Le pont Fatih Sultan Mehmet, suspendu au-dessus du Bosphore, dont Meridiam espère décrocher la concession (photo D.R.).
  • Ce qu’il faut savoir de ce projet. Meridiam préparerait, en tandem avec le constructeur turc Makyol, une offre pour les droits d’exploitation des deux ponts du Bosphore, joyaux du programme de privatisation qu’Ankara s’apprête à lancer. Le pont des Martyrs du 15-Juillet (1973) et le pont Fatih Sultan Mehmet (1988), seuls liens routiers entre l’Europe et l’Asie au cœur d’Istanbul, ont absorbé respectivement 185 301 et 239 217 passages de véhicules par jour en 2025. Le second, maillon du réseau transeuropéen, est le premier corridor de fret entre les deux continents. Avec les neuf autoroutes à péage adossées à l’opération, le réseau a enregistré 585,9 millions de transits l’an dernier, pour 1,9 milliard de livres turques de recettes de péage. L’appel d’offres, piloté par EY, mandaté en février, serait découpé en quatre lots. L’enjeu est vital pour la Turquie, qui vise 185 milliards de livres de recettes de privatisation en 2026 pour contenir un déficit public menaçant d’atteindre 4 % du PIB. 
  • Pourquoi c’est important. Cette marque d’intérêt n’a rien d’anodin. Avec 25 milliards d’euros d’actifs sous gestion et plus de 130 projets, du tunnel du port de Miami à l’autoroute A5 allemande, le fonds fondé par Thierry Déau en 2005 jouerait là un ticket d’entrée dans le club très fermé des méga concessions. Meridiam connaît le terrain : il a développé cinq hôpitaux géants en Turquie, dont ceux d’Adana et Gaziantep, avec Rönesans Holding. Son allié Makyol, actionnaire via Otoyol de l’exploitant de l’autoroute Gebze-Izmir et du pont d’Osmangazi, lui apporte l’ancrage local indispensable dans un pays où rien ne se signe sans partenaire domestique. La concurrence s’organise déjà : le portugais Brisa discute avec Ankara depuis avril, et plusieurs constructeurs turcs courtisent des investisseurs étrangers pour monter leurs propres consortiums.

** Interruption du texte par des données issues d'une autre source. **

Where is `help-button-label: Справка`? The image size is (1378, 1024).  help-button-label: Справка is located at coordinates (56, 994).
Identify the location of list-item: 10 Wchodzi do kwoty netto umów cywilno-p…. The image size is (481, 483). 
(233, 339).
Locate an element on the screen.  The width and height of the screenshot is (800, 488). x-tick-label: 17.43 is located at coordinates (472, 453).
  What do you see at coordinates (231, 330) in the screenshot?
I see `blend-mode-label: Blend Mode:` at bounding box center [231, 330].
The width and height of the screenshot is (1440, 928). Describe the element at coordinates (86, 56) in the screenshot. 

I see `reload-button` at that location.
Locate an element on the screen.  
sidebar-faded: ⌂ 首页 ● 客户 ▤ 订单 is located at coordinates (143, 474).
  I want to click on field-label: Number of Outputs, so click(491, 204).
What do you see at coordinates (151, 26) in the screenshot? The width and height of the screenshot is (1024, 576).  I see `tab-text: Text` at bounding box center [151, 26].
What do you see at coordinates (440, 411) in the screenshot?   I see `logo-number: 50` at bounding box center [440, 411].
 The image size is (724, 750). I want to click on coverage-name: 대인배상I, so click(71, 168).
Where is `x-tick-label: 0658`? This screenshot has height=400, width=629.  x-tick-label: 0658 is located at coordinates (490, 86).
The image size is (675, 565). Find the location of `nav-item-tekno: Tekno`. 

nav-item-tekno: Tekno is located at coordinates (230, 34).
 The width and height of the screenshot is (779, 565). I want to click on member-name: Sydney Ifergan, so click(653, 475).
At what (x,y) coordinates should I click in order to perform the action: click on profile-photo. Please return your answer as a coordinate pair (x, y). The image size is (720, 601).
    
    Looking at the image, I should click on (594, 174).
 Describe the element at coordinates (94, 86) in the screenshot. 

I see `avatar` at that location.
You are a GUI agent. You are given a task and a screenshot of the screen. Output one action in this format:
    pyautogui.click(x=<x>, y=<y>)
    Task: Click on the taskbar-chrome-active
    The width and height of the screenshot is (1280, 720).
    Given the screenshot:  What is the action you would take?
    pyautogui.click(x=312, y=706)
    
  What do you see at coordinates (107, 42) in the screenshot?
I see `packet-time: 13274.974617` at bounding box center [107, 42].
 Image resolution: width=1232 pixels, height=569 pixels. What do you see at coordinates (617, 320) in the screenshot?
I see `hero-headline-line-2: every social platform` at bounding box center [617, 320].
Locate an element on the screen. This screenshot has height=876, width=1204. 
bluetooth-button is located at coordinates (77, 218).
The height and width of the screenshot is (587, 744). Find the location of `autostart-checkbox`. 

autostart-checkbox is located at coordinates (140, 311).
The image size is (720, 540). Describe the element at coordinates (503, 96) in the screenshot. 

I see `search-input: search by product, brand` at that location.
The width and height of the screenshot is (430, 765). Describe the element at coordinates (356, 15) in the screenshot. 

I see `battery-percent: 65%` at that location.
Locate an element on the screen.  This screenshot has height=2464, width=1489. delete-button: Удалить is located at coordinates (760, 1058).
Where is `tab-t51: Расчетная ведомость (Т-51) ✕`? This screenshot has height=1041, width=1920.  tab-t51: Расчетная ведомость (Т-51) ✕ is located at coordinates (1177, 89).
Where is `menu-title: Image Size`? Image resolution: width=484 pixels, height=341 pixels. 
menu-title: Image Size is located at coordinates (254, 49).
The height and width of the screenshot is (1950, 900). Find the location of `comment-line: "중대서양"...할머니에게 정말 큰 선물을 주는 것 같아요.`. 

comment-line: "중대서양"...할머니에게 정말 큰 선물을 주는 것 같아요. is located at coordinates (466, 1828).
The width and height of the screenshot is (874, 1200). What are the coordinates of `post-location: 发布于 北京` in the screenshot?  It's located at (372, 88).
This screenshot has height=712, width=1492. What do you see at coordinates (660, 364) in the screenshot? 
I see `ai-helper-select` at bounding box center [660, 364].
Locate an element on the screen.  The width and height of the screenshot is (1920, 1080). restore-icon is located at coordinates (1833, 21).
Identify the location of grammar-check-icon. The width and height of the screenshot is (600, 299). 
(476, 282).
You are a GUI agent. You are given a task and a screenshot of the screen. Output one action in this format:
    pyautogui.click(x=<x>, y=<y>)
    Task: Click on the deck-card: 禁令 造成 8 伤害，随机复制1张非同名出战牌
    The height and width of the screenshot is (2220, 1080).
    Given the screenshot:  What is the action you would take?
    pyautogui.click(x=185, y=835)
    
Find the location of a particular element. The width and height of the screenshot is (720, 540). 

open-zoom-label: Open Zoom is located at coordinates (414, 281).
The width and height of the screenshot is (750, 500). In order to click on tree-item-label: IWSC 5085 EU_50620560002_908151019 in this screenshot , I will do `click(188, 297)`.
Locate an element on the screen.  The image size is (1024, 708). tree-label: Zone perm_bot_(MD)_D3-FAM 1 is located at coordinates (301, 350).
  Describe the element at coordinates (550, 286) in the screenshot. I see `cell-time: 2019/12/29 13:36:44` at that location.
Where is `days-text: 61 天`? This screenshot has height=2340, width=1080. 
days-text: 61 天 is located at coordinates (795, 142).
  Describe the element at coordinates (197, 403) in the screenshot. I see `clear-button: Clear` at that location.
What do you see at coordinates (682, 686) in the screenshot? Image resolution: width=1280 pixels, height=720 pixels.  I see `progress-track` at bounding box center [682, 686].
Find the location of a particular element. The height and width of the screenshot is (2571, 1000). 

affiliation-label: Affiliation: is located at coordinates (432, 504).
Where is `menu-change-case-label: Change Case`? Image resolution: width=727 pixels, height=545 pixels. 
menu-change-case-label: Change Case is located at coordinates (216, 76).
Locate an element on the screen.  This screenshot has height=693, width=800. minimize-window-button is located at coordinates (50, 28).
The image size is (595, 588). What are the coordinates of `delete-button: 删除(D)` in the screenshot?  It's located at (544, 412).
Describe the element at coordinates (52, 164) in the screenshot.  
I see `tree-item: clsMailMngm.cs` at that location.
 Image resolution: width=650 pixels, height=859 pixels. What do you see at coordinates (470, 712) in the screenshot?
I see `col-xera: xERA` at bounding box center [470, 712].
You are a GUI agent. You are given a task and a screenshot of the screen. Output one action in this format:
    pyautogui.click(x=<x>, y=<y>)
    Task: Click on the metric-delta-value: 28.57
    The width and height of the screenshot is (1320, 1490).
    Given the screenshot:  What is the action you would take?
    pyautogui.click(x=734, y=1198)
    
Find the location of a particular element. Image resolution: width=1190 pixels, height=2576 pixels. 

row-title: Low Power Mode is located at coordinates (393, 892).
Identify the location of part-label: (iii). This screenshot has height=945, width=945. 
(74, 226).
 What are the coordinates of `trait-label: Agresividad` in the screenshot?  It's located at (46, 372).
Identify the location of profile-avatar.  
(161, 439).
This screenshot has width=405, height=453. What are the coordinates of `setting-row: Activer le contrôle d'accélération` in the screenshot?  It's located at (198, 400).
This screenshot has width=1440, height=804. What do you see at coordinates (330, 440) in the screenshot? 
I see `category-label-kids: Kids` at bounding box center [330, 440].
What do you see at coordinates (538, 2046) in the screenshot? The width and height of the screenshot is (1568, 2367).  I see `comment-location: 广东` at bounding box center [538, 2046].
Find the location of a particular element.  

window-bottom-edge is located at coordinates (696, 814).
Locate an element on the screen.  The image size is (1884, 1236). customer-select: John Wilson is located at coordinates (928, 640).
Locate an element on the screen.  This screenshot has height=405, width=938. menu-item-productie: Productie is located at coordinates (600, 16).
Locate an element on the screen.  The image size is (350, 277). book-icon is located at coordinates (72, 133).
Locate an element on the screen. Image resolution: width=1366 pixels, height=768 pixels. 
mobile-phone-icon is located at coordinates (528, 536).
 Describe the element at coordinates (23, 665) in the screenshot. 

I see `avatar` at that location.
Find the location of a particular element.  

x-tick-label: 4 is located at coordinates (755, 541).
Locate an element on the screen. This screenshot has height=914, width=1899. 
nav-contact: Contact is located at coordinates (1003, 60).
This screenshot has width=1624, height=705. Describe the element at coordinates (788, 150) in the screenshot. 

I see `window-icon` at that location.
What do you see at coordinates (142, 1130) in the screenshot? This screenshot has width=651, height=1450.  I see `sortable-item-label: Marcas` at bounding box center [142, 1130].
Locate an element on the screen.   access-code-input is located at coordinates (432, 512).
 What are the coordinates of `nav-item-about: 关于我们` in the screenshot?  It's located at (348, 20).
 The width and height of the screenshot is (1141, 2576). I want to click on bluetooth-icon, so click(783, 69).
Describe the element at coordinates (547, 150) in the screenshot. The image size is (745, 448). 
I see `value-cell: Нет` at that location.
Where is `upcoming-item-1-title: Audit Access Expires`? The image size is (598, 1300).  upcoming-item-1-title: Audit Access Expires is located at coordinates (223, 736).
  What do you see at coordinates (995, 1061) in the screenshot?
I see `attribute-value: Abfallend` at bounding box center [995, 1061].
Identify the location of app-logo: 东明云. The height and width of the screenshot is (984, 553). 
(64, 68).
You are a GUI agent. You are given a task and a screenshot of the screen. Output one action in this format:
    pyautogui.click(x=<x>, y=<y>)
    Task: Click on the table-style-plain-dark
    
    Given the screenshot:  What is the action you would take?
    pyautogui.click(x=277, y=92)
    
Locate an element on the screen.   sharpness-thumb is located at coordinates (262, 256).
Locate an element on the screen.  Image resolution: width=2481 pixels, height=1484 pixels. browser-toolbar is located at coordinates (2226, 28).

  • Entre les lignes. Le paradoxe est ailleurs. Début août, Meridiam a créé la surprise en rachetant 66 % du Great Sea Interconnector (GSI), câble sous-marin de 1 300 kilomètres devant relier la Grèce à Chypre, chantier à 1,9 milliard d’euros de Nexans enlisé depuis deux ans. En cause : l’irruption, en juillet 2024, de cinq navires de guerre turcs, qui avaient chassé le navire d’exploration du câblier, Ankara revendiquant une partie du plateau continental traversé par le tracé. Meridiam se retrouverait ainsi dans une position d’équilibriste inédite : courtiser Erdogan pour ses ponts tout en défiant sa marine en Méditerranée orientale.